There is a flip-side to that, though: The benefits are astounding for anyone who knows how to navigate the system.
Example? My father retired 3 years ago from the VA as a biomed engineer. His pay wasn't that great (though in Arkansas it was well above average given local cost-of-living). The real benefits came in when he was able to 'buy up' a full military retirement from his tour in Vietnam, add his full 30+ year retirement from the VA, and now pulls in something like $6k/mo in pensions after taxes... and this is *before* counting his rather massive 401k that still sits untapped. Oh, and he gets full medical/dental/vision benefits, paid-for.
Dunno about you, but the only way I can think of to get something similar is either to build your own business and sell it for a huge pile of cash, or spend an inordinate amount of time as a day-trader in your off-hours.
The closest I came to working for any government outside of military service was as a teacher (then later as a professor)... again, the pay wasn't the greatest, but the benefits were jaw-dropping (healthcare/vision/dental? free with ridiculously low co-pays. Before the tech school I taught at became a state college, I had three months off each year *with pay* - they had merely averaged my salary over 12 months.

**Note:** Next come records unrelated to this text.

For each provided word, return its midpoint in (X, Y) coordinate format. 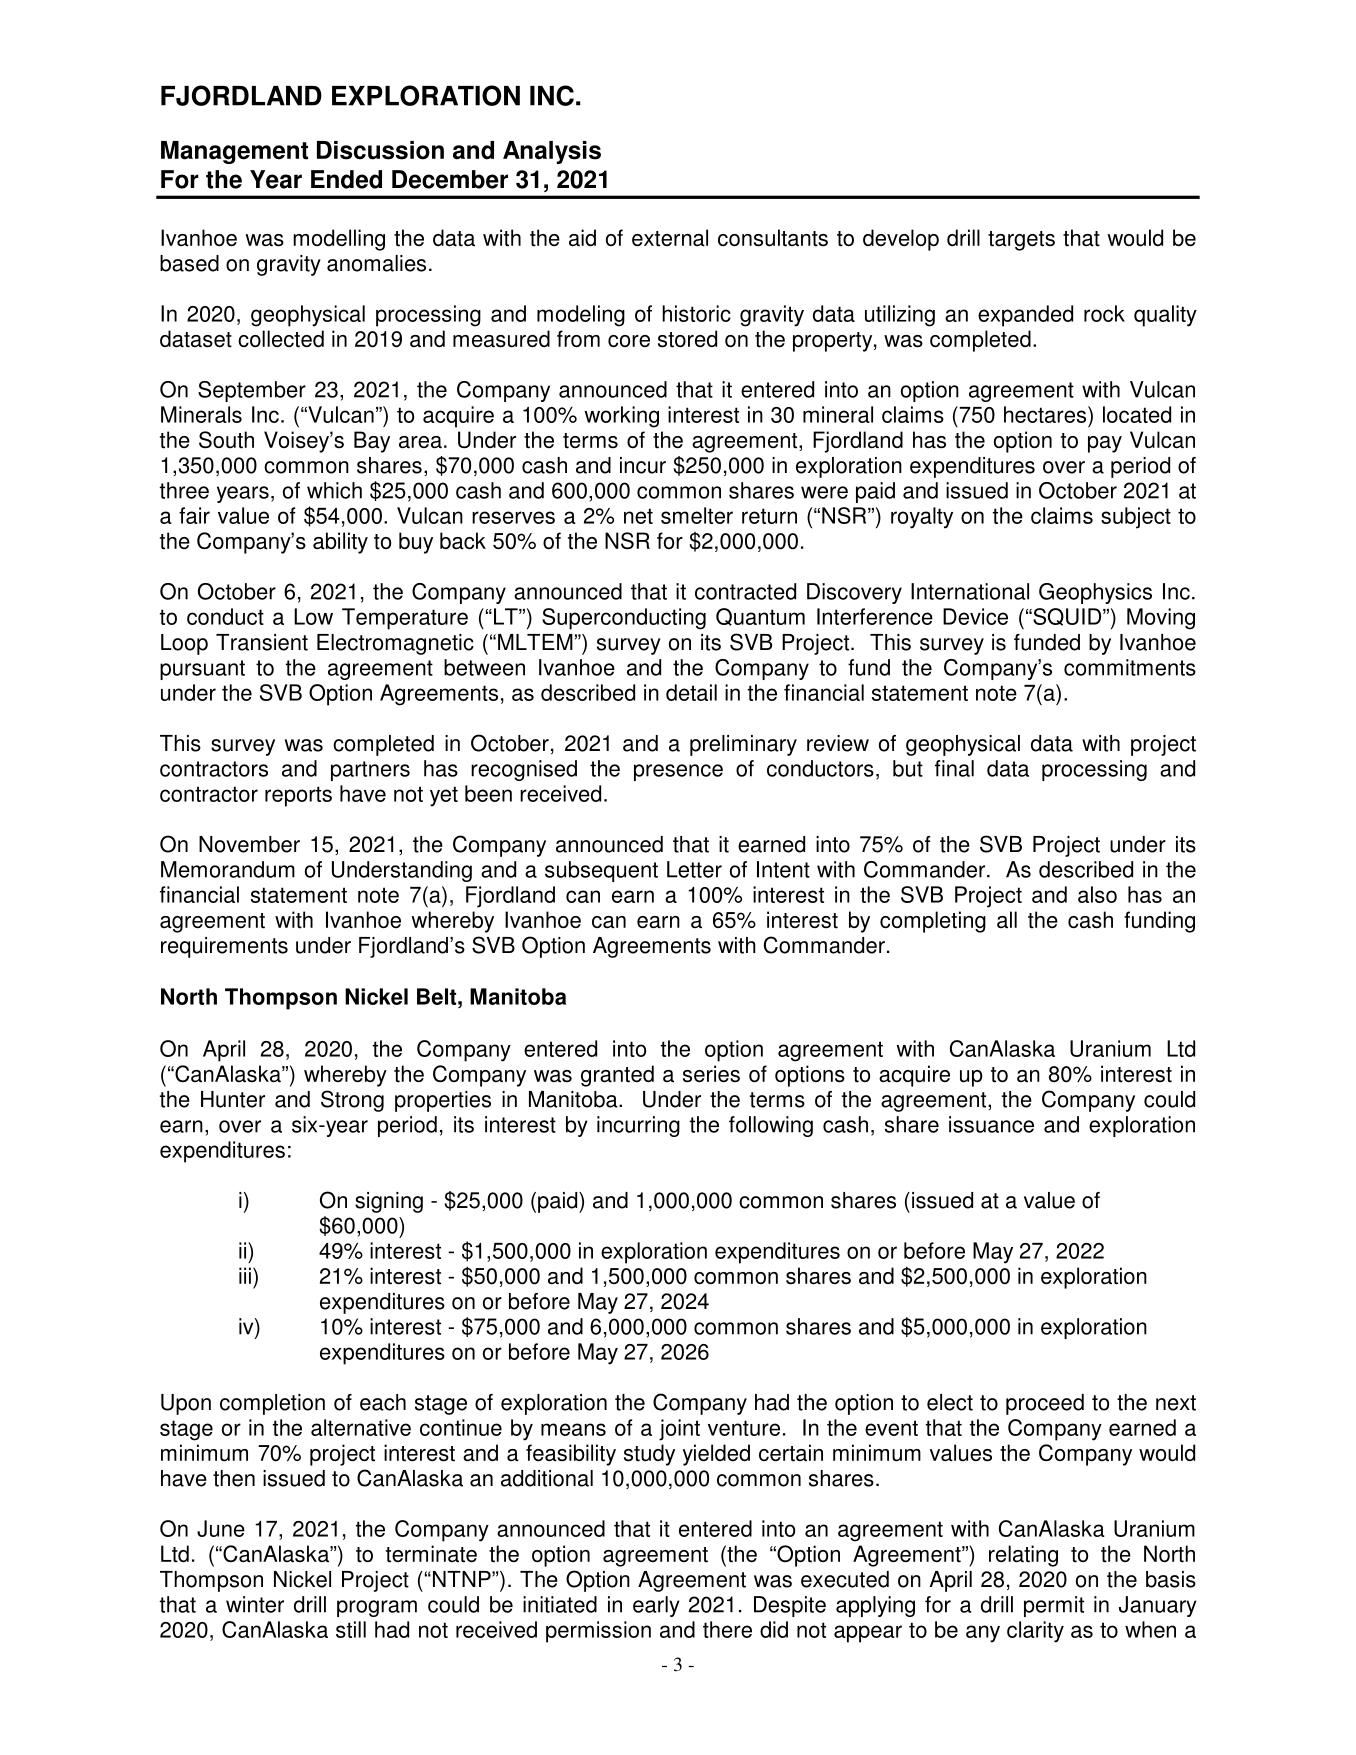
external (670, 238)
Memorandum (228, 869)
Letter (694, 869)
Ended (346, 179)
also (1097, 894)
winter (255, 1604)
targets (1021, 241)
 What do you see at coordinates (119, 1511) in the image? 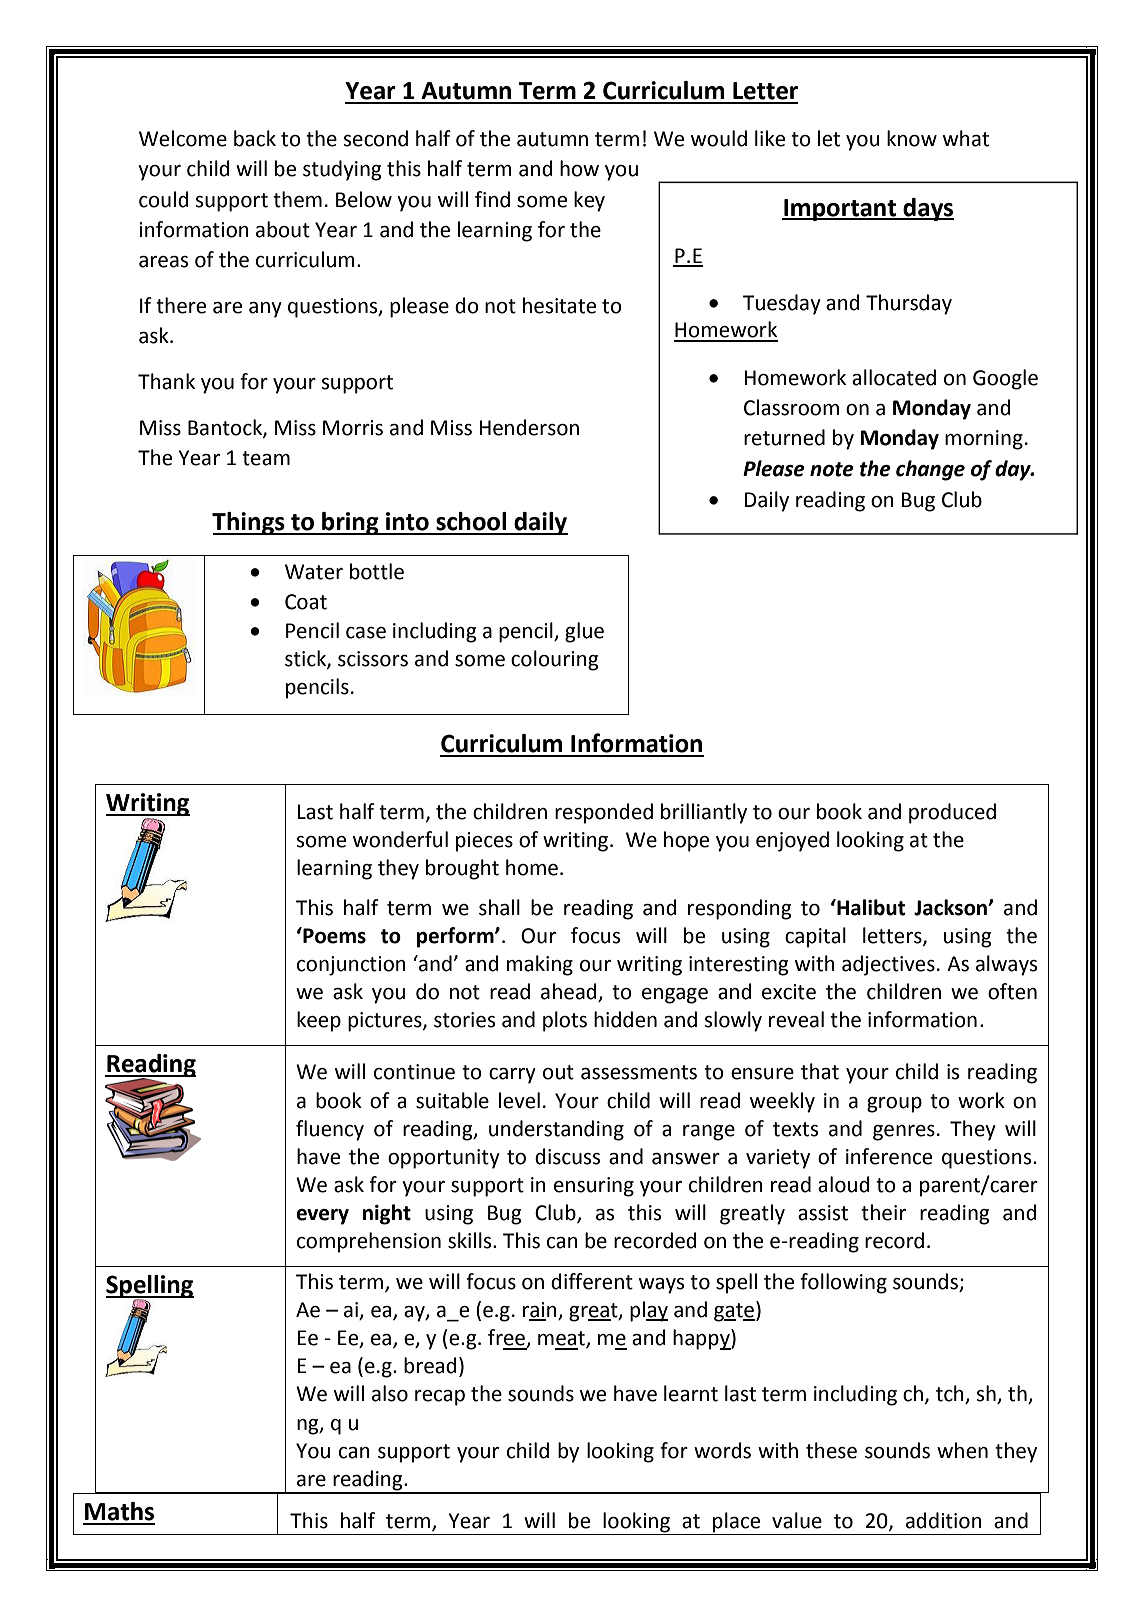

Even though I had only worked there six years, I'm still entitled to a small pro-rated pension from the state whenever I decide to retire since I was there at least 5 yrs.)
Notice that I never even mentioned the hours. Overtime is rare unless you're hourly and really want the extra dosh. Your day begins at 7-8am, and ends at 4pm - if that.
Also notice that as long as you never go into management, it's almost impossible for a federal employee to get fired or laid-off, even if you're a total fuck-up; that tends to appeal to the less competent among us. Even at the state level, I often stood with a dropped jaw as my two 'colleagues' demonstrated massive incompetence at CS, yet taught it (example? Every student workstation they had came with a public IP addy w/ no firewalls or proxy present, and they *all* ran Windows NT 4, then Win2k/XP. I was the lone *NIX teacher, but even on the infrastructure level, I never put up with that shit - one public IP addy fed the whole room nicely. My colleagues had to completely re-image their classrooms once every two days or so, mostly due to infections and zombification - and I had to build the imaging server for them, else they would have bought some expensive-assed 3rd-party solution to do it :/ I think you get the idea from there...)
Long story short? Yeah, civil service pay sucks, but it is a nice racket for those who want to get a whole lot for very little effort. You have to really love paper, though.